Objectives:
**a.** Answer these questions about the climate policy excerpt:
(i) Which newspaper did Mark Townsend and Paul Harris report for?
(ii) What share of US carbon dioxide emissions comes from burning fossil fuels?
(iii) How many oil lobbyists and executives reportedly made up Vice President Cheney's Energy Task Force?
**b.** Besides fossil fuels, which activities does the climate policy excerpt say also contribute a significant share of emissions?

Provided text:
—————
As Mark Townsend and Paul Harris reported for the UK Observer in February 2004:

[The Pentagon report] predicts that abrupt climate change could bring the planet to the edge of anarchy as countries develop a nuclear threat to defend and secure dwindling food, water, and energy supplies. The threat to global stability vastly eclipses that of terrorism, say the few experts privy to its contents.

The Environmental Protection Agency (EPA) even admits that climate change is being exacerbated by American’s consumptive culture.

What has changed in the last few hundred years is the additional release of carbon dioxide by human activities. Fossil fuels burned to run cars and trucks, heat homes and businesses, and power factories are responsible for about 98% of US carbon dioxide emissions, 24% of methane emissions, and 18% of nitrous oxide emissions. Increased agriculture, deforestation, landfills, industrial production, and mining also contribute a significant share of emissions. In 1997, the United States emitted about one-fifth of total global greenhouse gases.

It was easy for Bush to back out of the Kyoto Protocol when Al Gore and Bill Clinton undermined the agreement in the late 1990s. “Signing the Protocol, while an important step forward, imposes no obligations on the United States. The Protocol becomes binding only with the advice and consent of the US Senate,” Gore said at the time. “As we have said before, we will not submit the Protocol for ratification without the meaningful participation of key developing countries in efforts to address climate change.” Sadly, Gore stood by his promise.

Although Kyoto was a gigantic step forward in addressing global warming, the Democratic Party collectively opposed the watered down version of the Protocol. They did so to avoid alienating their labor base, who worried that new environmental laws would shift jobs to developing nations with weaker environmental regulations. Hence, Kyoto’s derailment and the Democrats’ failed challenge to Bush’s misdeeds.

Dirty energy

With that kind of opposition, it is little wonder that Bush had no qualms about moving forward with his dirty energy plan, which became known as the “Energy Policy Act of 2003.” Bush’s bill called for a slash in renewable energy funding and an increase in fossil fuel consumption. The bill was authored by Vice President Cheney’s Energy Task Force, a reported 39 oil lobbyists and executives who met to draft the legislation.

It was easy for Bush to back out of the Kyoto Protocol when Al Gore and Bill Clinton undermined the agreement in the late 1990s.
—————
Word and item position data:

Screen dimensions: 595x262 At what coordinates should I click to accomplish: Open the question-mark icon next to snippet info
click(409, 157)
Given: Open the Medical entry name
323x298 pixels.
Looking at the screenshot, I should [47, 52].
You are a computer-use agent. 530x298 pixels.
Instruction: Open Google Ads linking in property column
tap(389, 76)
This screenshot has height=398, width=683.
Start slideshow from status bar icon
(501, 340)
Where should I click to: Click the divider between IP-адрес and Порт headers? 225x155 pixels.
—————
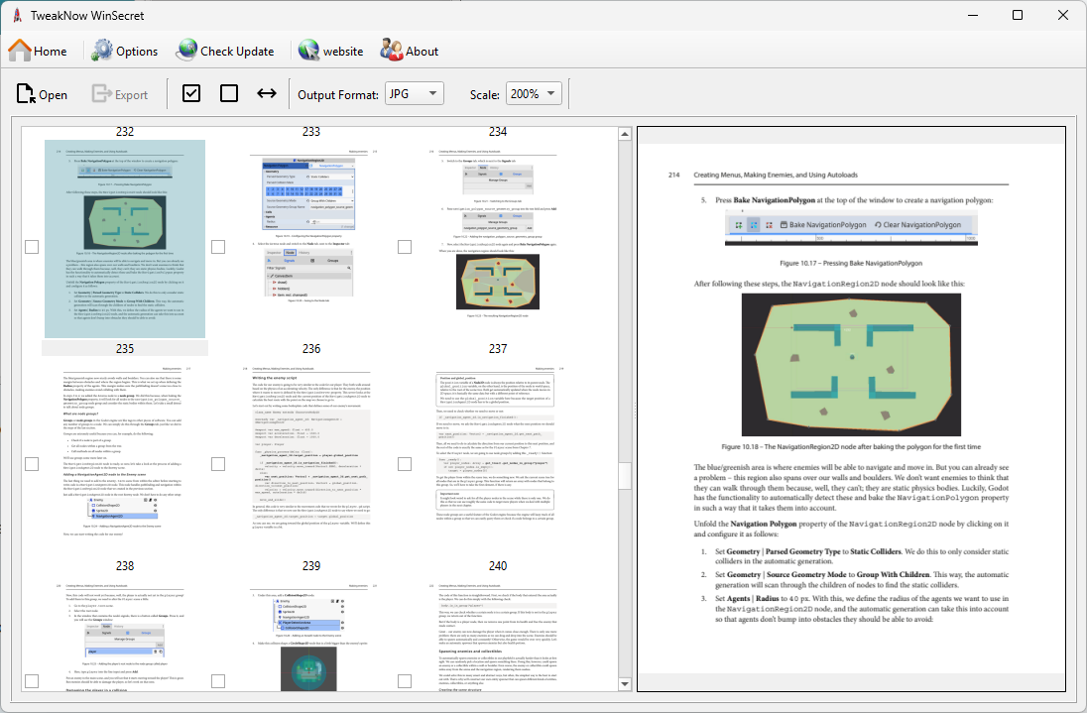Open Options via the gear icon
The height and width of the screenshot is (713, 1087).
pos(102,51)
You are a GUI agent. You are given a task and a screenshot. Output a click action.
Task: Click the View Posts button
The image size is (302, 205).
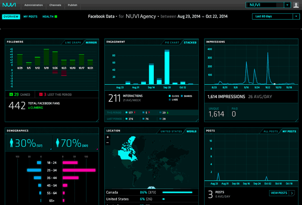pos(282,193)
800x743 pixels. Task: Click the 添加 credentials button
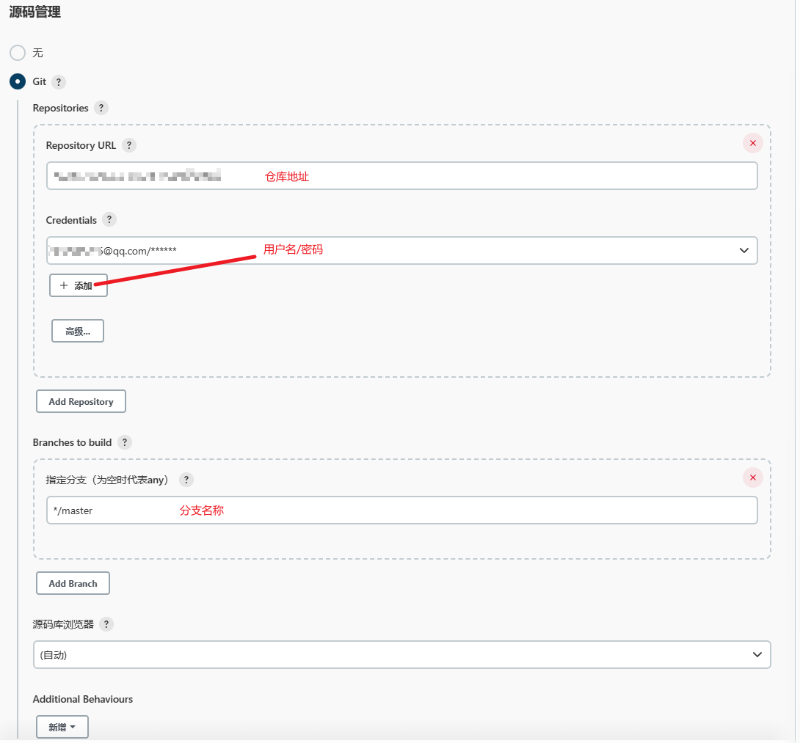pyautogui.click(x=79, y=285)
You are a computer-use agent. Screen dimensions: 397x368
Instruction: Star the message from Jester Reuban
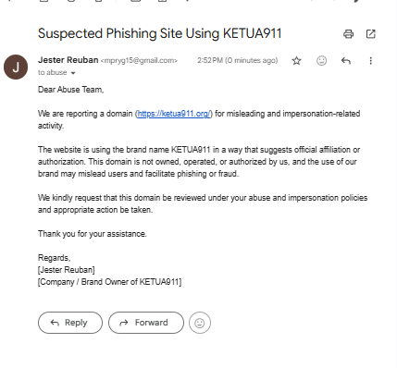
—————
Solutions by task:
**a.**
(i) The UK Observer
(ii) About 98%
(iii) 39

**b.**
- Increased agriculture
- Deforestation
- Landfills
- Industrial production
- Mining